How to Diagnose MTU Problems
- Ping with DF bit: Use
ping -M do -s <size> <host>on Linux orping -f -l <size> <host>on Windows. Start at 1400 and increase until packets are dropped. The last working size plus 28 equals your effective PMTU. - Tracepath (Linux):
tracepath example.comreports the PMTU at each hop, making it easy to see exactly where the path narrows. - Wireshark / tcpdump: Filter for ICMP type 3 code 4 (fragmentation needed) or ICMPv6 type 2 (packet too big). If you see these and the sender is ignoring them, PMTUD is broken by a firewall.

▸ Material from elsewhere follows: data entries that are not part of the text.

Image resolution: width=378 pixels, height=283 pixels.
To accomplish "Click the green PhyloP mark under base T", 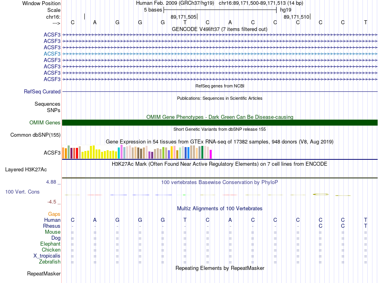I will coord(184,195).
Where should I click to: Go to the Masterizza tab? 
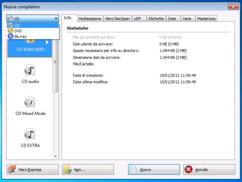coord(206,19)
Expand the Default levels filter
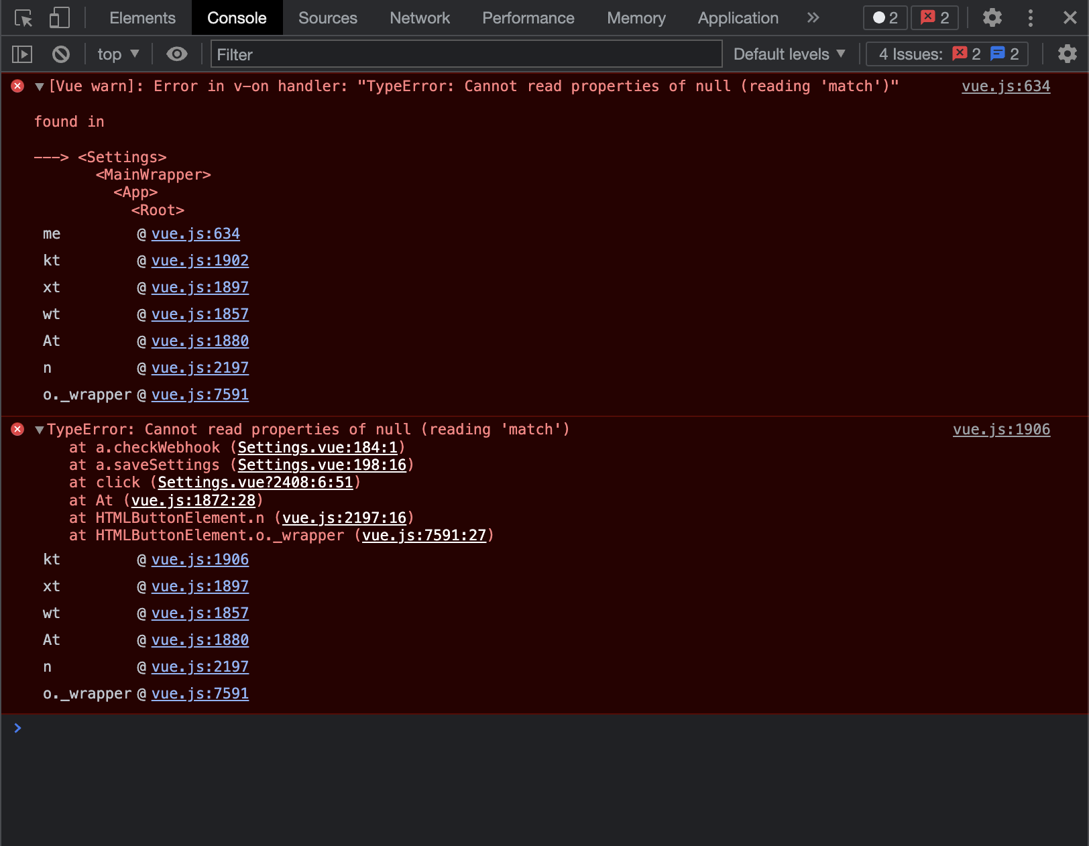Screen dimensions: 1089x846 (x=789, y=54)
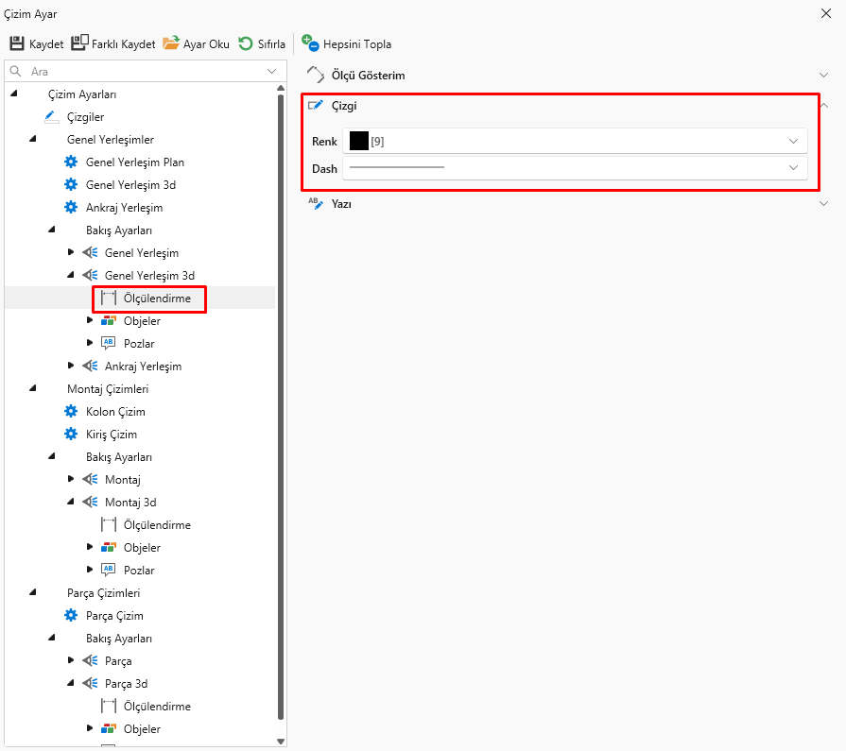The width and height of the screenshot is (846, 751).
Task: Collapse the Genel Yerleşimler tree node
Action: click(x=33, y=140)
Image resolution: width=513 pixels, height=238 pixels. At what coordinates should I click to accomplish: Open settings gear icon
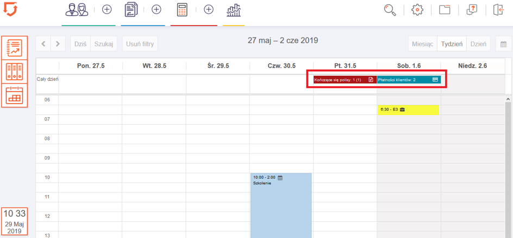click(417, 10)
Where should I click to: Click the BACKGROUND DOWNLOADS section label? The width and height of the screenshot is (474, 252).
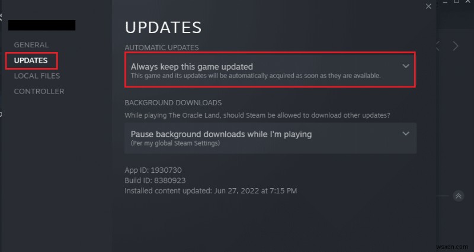click(173, 102)
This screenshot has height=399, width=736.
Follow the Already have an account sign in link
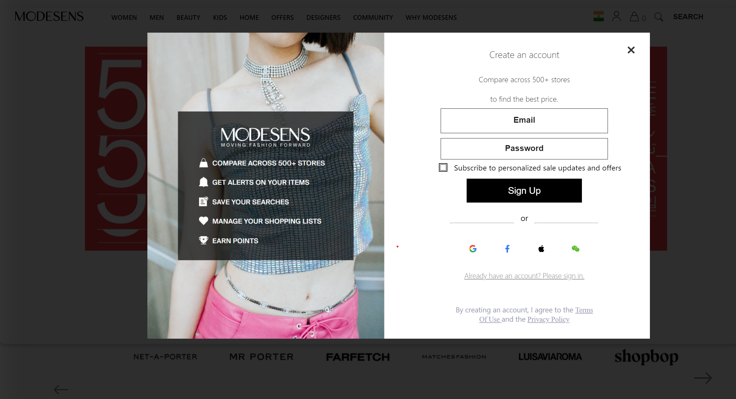pos(524,276)
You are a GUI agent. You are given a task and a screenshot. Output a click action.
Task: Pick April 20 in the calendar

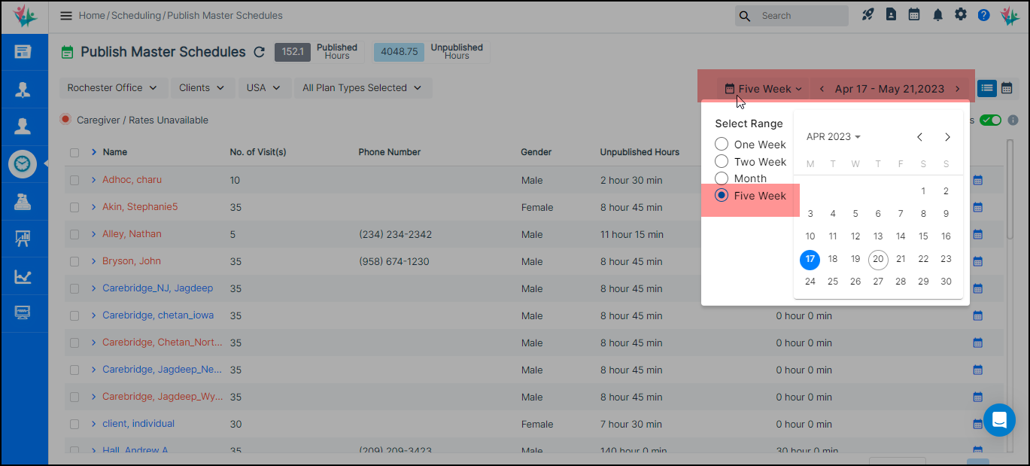click(878, 259)
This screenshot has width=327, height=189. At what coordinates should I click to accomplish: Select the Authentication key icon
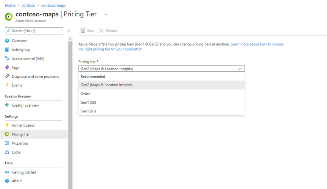7,125
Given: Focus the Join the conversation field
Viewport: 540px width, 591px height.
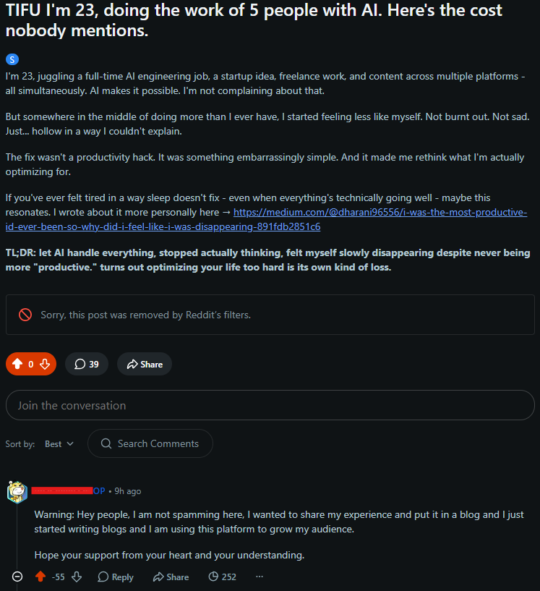Looking at the screenshot, I should pyautogui.click(x=270, y=405).
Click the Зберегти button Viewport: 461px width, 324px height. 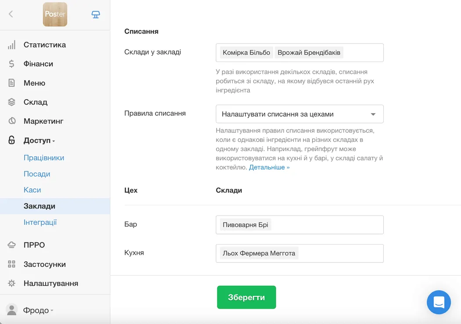pos(246,297)
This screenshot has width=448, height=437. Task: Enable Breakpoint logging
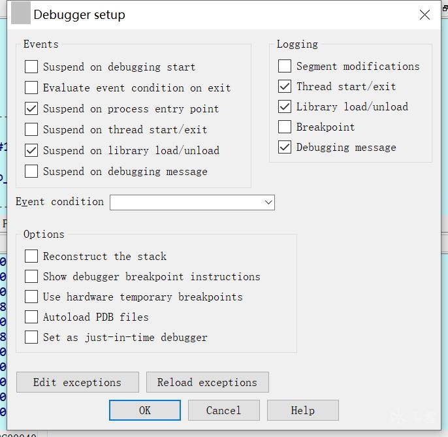coord(285,127)
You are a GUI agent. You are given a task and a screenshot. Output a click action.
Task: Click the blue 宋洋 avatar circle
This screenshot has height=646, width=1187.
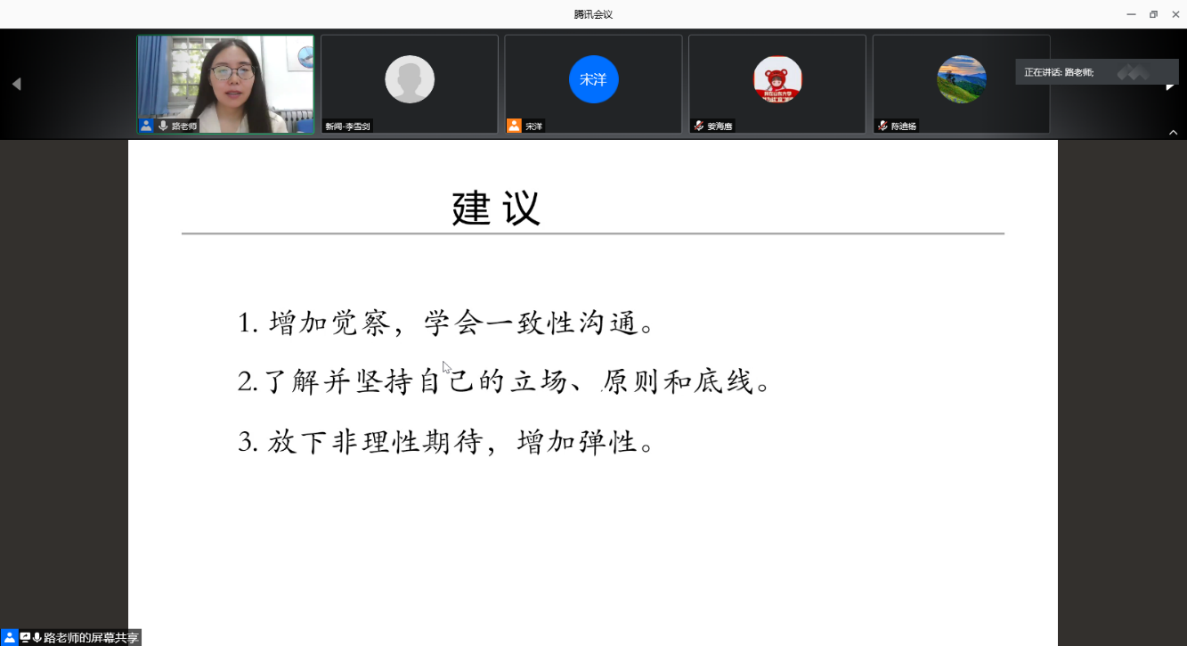(593, 79)
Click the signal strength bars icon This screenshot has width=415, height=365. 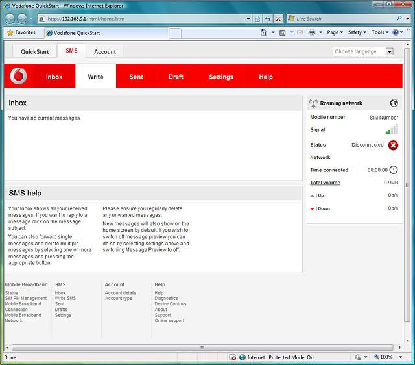click(392, 130)
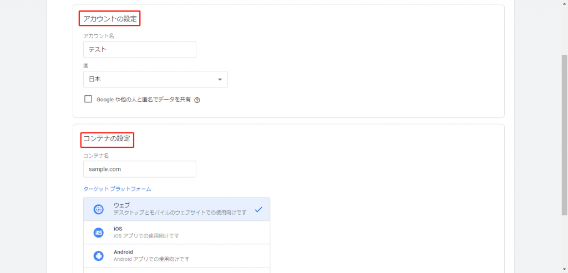568x273 pixels.
Task: Click the globe icon for ウェブ platform
Action: click(x=99, y=209)
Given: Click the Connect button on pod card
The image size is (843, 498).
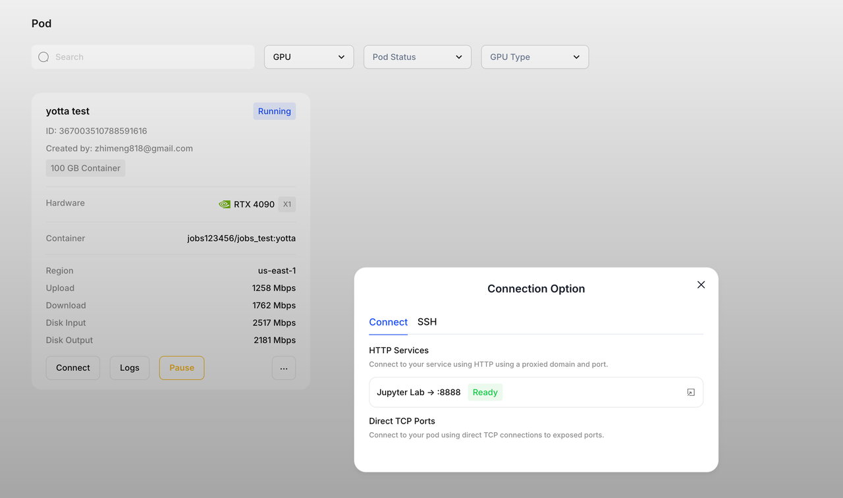Looking at the screenshot, I should (x=73, y=368).
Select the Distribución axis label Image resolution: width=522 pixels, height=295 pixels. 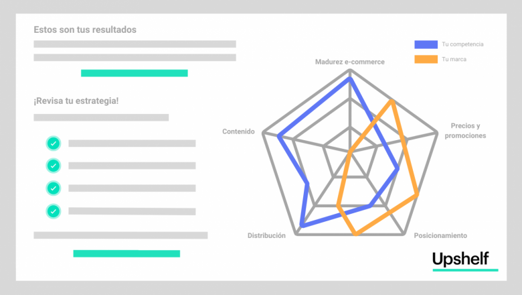click(x=266, y=235)
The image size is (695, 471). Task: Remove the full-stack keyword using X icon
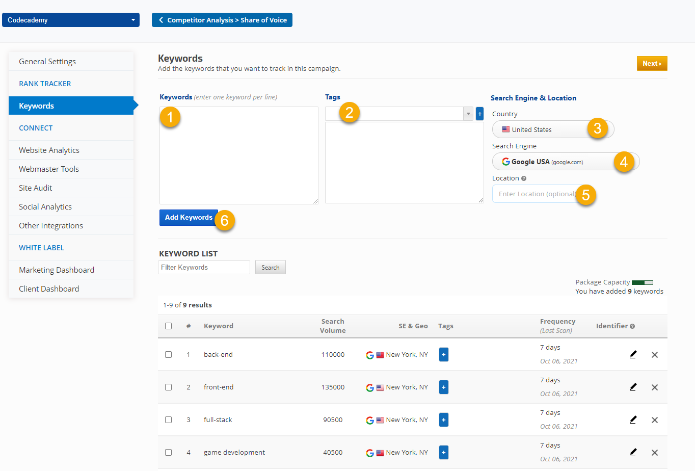pos(655,420)
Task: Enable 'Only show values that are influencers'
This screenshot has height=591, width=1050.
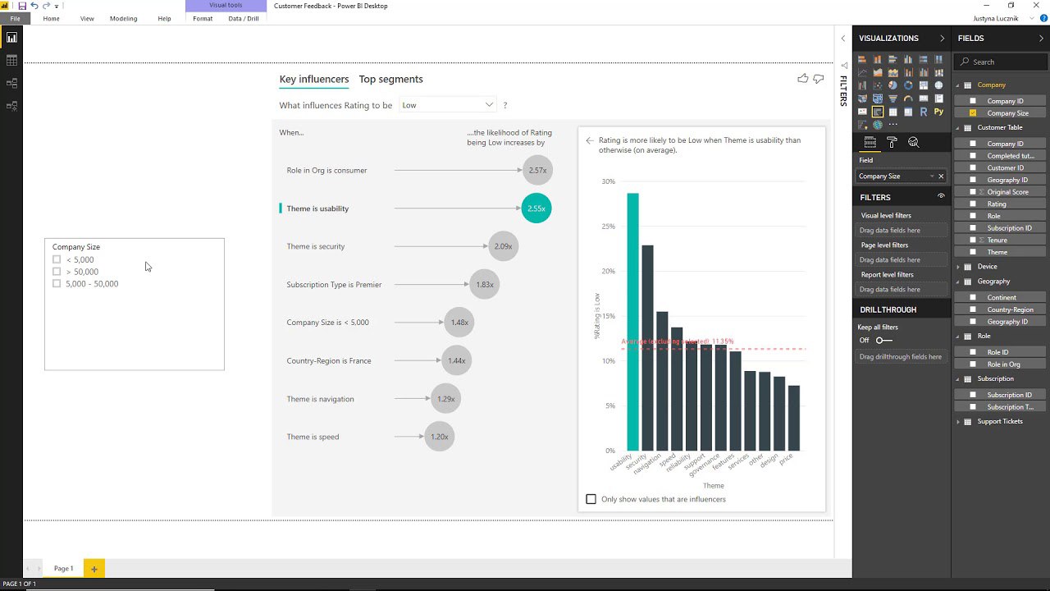Action: [591, 499]
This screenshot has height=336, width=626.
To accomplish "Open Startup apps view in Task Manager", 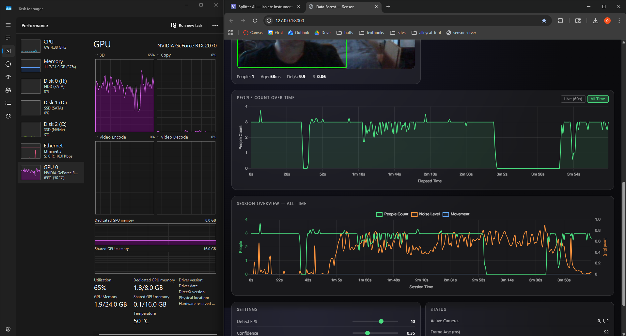I will pos(8,77).
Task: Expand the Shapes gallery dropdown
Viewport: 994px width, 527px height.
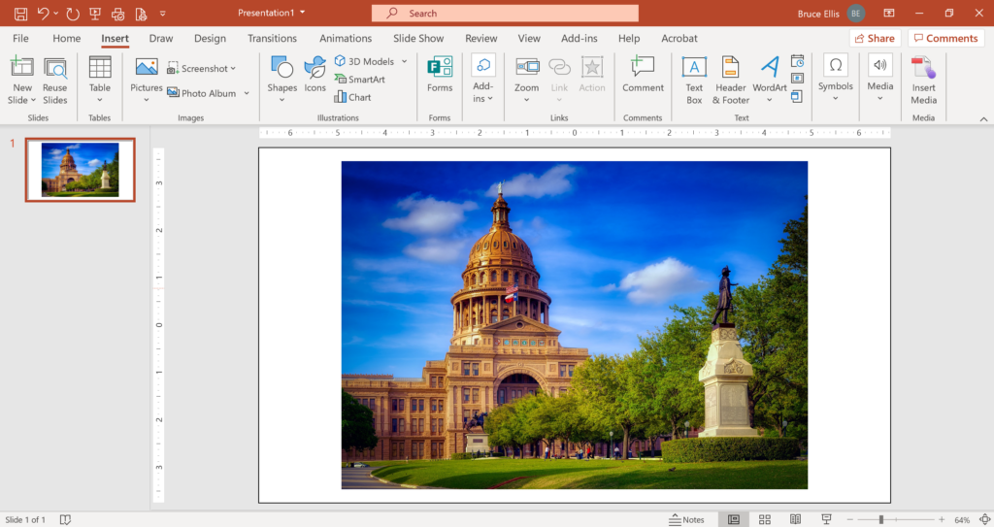Action: coord(282,99)
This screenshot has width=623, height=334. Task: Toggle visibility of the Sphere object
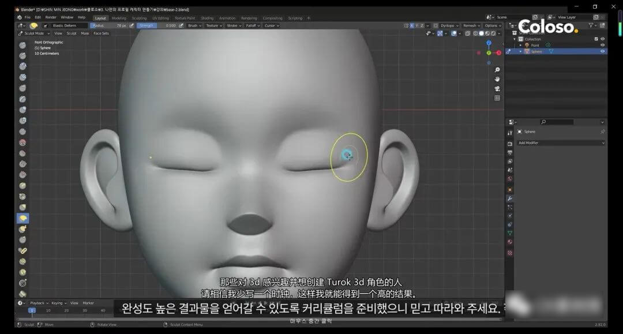coord(603,51)
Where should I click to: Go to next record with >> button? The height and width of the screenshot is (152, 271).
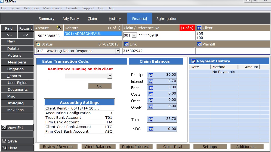26,35
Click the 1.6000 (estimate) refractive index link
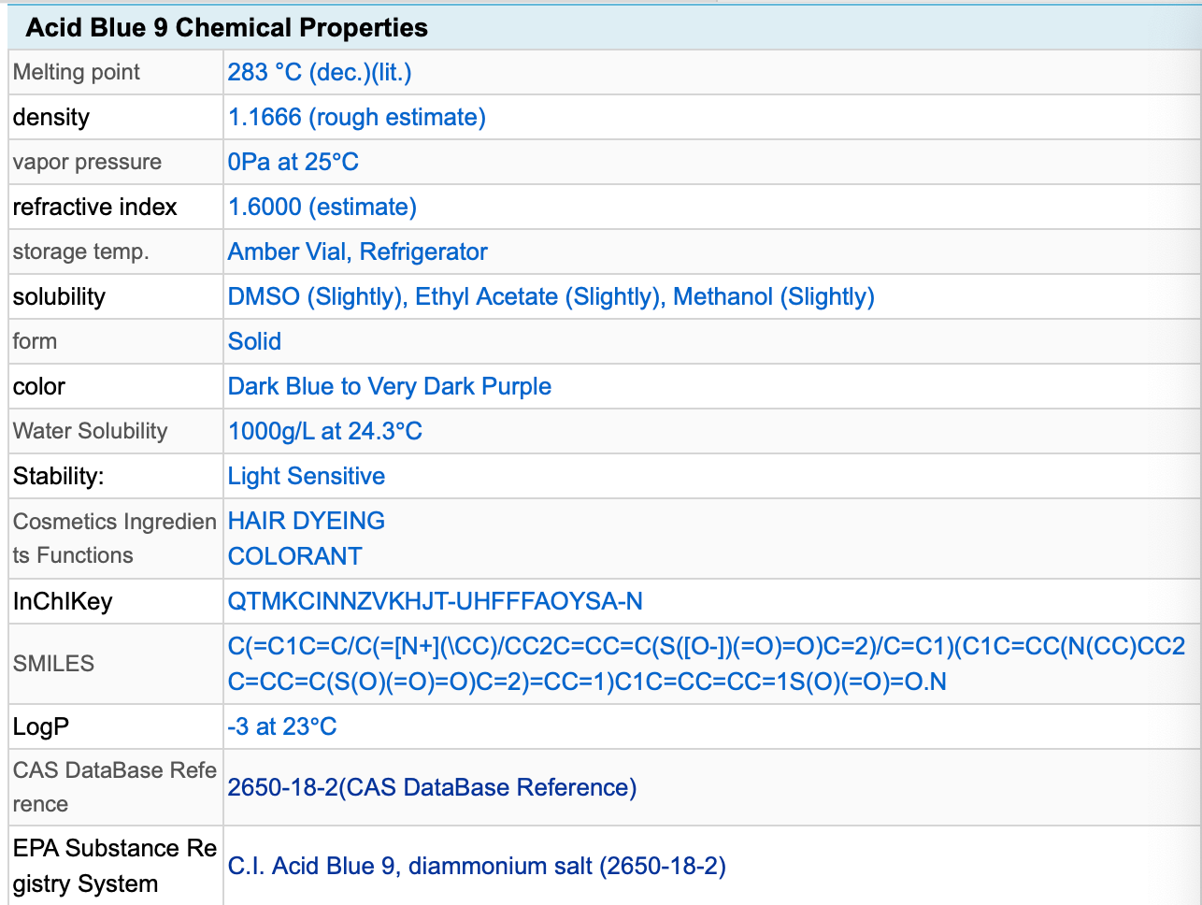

- Symptom pattern: If large transfers hang but small ones succeed, and a VPN or PPPoE connection is involved, MTU is almost certainly the cause.
When to Change MTU
- Your ISP or connection type specifically requires it — PPPoE connections almost always need 1492.
- A VPN vendor recommends a specific tunnel MTU for their protocol.
- Packet captures confirm fragmentation or black-hole PMTUD behavior.
- A controlled LAN segment (NAS, storage cluster) is designed end to end for jumbo frames.
- You are fixing a confirmed, diagnosed problem — not guessing at a speed optimization.
Lowering MTU as a general "speed tweak" on a working connection does not improve throughput and can hurt it by increasing the number of packets needed to transfer the same data.
Frequently Asked Questions
What does MTU stand for?
MTU stands for Maximum Transmission Unit. It is the largest packet size a network link can carry without needing fragmentation at that layer.
What is the normal Ethernet MTU?
Standard Ethernet commonly has a 1500-byte IP MTU. Jumbo frame networks use 9000 bytes, but every device in the path must support them or packets will be dropped.
Why do MTU problems affect VPNs?
VPN protocols add encapsulation headers — typically 40–80 bytes — which reduce the space available for the original packet. If the tunnel interface MTU is not reduced to account for this overhead, large packets will be dropped or fragmented, causing stalls and asymmetric failures.
What is an MTU black hole?
An MTU black hole occurs when a firewall blocks the ICMP "Fragmentation Needed" messages that Path MTU Discovery relies on. The sender keeps transmitting oversized packets, never receives feedback that they are being dropped, and the connection stalls silently. MSS clamping on the router is the standard workaround.